Exploring the pharmacogenomics knowledge base (pharmgkb) for repositioning breast cancer drugs by leveraging Web ontology language (owl) and cheminformatics approaches

Qian Zhu, Cui Tao, Feichen Shen, Christopher G. Chute

Research output: Contribution to journalConference article


Computational drug repositioning leverages computational technology and high volume of biomedical data to identify new indications for existing drugs.

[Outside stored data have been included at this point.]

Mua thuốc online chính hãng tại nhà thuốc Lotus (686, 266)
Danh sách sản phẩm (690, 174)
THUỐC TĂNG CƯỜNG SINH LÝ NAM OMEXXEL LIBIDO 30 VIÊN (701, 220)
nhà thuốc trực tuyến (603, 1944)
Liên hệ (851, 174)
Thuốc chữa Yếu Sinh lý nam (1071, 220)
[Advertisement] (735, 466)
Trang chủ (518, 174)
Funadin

Since it does not require costly experiments that have a high risk of failure, it has attracted increasing interest from diverse fields such as biomedical, pharmaceutical, and informatics areas. In this study, we used pharmacogenomics data generated from pharmacogenomics studies, applied informatics and Semantic Web technologies to address the drug repositioning problem. Specifically, we explored PharmGKB to identify pharmacogenomics related associations as pharmacogenomics profiles for US Food and Drug Administration (FDA) approved breast cancer drugs. We then converted and represented these profiles in Semantic Web notations, which support automated semantic inference. We successfully evaluated the performance and efficacy of the breast cancer drug pharmacogenomics profiles by case studies. Our results demonstrate that combination of pharmacogenomics data and Semantic Web technology/Cheminformatics approaches yields better performance of new indication and possible adverse effects prediction for breast cancer drugs.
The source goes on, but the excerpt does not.